Edit: I just tried it out, and the client ID part of the cpPosIndex cookie is indeed the same between www.wikidata.org and test.wikidata.org.

So the recommended workflow is:

  1. User clicks save button
  2. API call to save the change
  3. On Success, another API call to purge the page with action=purge (and forcelinkupdate=1 in case the user's edit added or removed links, for example to other items)
  4. Once that returns, we reload the page or otherwise refresh the content (T228896 exists to follow-up with this)

Is that correct?

(Side note: We might want to have another "loading" screen after clicking the save button, as those two requests could take some time?)

I think the forcelinkupdate option is just a very confusing name for a fuller purge (I’ll investigate if we need it), but apart from that, yes.

I think the forcelinkupdate option is just a very confusing name for a fuller purge (I’ll investigate if we need it), but apart from that, yes.

https://www.mediawiki.org/wiki/Manual:Purge#Null_edits seems to indicate that it updates the "what links here" tables and others. I thought this could be relevant when the users adds/deletes references, because parts of those references might be rendered as links to other pages due to existing sitelinks.
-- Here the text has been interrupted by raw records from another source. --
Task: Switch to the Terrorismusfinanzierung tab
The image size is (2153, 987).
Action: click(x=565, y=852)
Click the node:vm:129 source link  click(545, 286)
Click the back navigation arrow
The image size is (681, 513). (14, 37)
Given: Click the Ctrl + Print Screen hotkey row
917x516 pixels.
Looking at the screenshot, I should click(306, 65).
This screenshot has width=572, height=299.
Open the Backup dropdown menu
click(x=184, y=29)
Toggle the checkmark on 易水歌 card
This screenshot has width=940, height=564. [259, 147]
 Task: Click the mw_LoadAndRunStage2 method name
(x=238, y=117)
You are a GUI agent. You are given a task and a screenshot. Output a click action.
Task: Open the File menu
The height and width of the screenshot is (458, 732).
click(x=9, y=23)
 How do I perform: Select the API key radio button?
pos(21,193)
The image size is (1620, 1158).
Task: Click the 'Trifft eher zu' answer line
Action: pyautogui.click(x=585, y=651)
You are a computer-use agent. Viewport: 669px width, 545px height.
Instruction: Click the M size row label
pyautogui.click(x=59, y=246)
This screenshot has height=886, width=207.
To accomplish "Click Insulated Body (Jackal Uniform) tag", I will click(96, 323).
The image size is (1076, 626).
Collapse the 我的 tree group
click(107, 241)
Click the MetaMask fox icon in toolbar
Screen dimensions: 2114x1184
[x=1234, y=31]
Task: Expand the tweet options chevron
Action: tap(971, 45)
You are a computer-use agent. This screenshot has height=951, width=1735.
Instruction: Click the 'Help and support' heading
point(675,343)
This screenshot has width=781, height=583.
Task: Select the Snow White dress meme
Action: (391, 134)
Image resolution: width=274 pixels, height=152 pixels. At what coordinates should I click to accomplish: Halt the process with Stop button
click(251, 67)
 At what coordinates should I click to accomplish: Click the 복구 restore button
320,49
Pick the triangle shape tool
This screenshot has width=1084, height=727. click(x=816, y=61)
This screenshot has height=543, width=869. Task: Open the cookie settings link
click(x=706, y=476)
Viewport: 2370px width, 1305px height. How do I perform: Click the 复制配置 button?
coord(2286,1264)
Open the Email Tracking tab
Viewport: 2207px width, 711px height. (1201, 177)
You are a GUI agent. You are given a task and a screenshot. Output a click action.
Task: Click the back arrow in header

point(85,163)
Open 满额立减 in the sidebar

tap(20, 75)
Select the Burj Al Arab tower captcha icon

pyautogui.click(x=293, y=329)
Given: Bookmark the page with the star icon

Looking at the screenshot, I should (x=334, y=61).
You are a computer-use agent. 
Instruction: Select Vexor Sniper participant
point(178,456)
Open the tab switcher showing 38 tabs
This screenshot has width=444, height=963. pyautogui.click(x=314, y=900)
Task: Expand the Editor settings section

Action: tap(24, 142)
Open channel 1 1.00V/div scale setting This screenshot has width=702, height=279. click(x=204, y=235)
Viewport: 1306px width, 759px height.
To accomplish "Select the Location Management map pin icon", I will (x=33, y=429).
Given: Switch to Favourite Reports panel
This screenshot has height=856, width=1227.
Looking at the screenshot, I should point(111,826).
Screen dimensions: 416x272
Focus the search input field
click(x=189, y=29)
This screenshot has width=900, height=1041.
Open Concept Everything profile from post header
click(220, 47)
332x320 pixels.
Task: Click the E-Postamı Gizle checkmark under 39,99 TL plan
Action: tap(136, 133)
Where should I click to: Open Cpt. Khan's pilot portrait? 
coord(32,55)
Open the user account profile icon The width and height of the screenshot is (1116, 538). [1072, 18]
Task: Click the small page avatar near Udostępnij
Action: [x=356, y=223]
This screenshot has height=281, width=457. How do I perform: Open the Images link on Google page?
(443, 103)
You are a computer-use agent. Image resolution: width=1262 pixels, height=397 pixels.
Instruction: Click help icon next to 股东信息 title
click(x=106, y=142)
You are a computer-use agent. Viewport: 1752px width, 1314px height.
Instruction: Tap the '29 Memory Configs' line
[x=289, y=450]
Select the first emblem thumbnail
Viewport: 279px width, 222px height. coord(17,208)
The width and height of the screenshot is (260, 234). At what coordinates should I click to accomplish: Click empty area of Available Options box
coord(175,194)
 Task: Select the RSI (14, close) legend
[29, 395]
OTOH: That probably happens via the usual dispatch refresh anyway, and we don't care whether it happens some seconds sooner or later? Not sure 🤷

Well, I was more worried that a non-forcelinkupdate purge might not update the parser cache. But as far as I can tell:

  • A regular purge invalidates the parser cache. The page will be re-parsed the next time it is requested. (Code can still get the cached parser output via ParserCache::getDirty(). RefreshLinksJob uses this and is happy to use a dirty output as long as its timestamp is recent enough.) This is also what ?action=purge does.
  • A purge with forcelinkupdate immediately updates the parser cache (for the canonical parser options), and then performs “secondary data updates”, including but not limited to a LinksUpdate. Content and ContentHandler instances can register any other updates they want here, and the AbstractContent implementation further delegates this to the [SecondaryDataUpdates hook](https://www.mediawiki.org/wiki/Special:MyLanguage/Manual:Hooks/SecondaryDataUpdates).
  • A purge with forcerecursivelinkupdate does the same thing, but sets the flag $recursive = true for the secondary data updates. For LinksUpdate, this means to enqueue jobs for other pages linking to the linked-to pages via templatelinks or imagelinks (those jobs are in turn also recursive). The flag is also passed into the now-deprecated Content::getSecondaryDataUpdates() (and the aforementioned hook), but not into its replacement ContentHandler::getSecondaryDataUpdates().

A regular purge might be enough for us, but that just means that we’ll wait for the parser on the page reload, whereas with forcelinkupdate the parse happens while we’re still showing the dialog – I think that would be better for the user. I’m also uneasy about RefreshLinksJob using ParserCache::getDirty().

Pablo-WMDE added a subscriber: Charlie_WMDE.

These are sound explanations - updated our sequence diagram [0] to contain the "purging strategy". Should be actionable in a story => T235208: Step 1: Show updated information after saving (impact: high).

We mentioned that T128486: [Story] Make Special:EntityData be up to date after an edit needs additional love (will not automagically be covered by the new story) to overcome the entity being cached in the client (e.g. when re-opening bridge).

Michael wrote

We might want to have another "loading" screen after clicking the save button, as those two requests could take some time

I bounced this question off of @Charlie_WMDE in T232468: Illustrate loading (which is related to a point) - I consider our job done in that regard.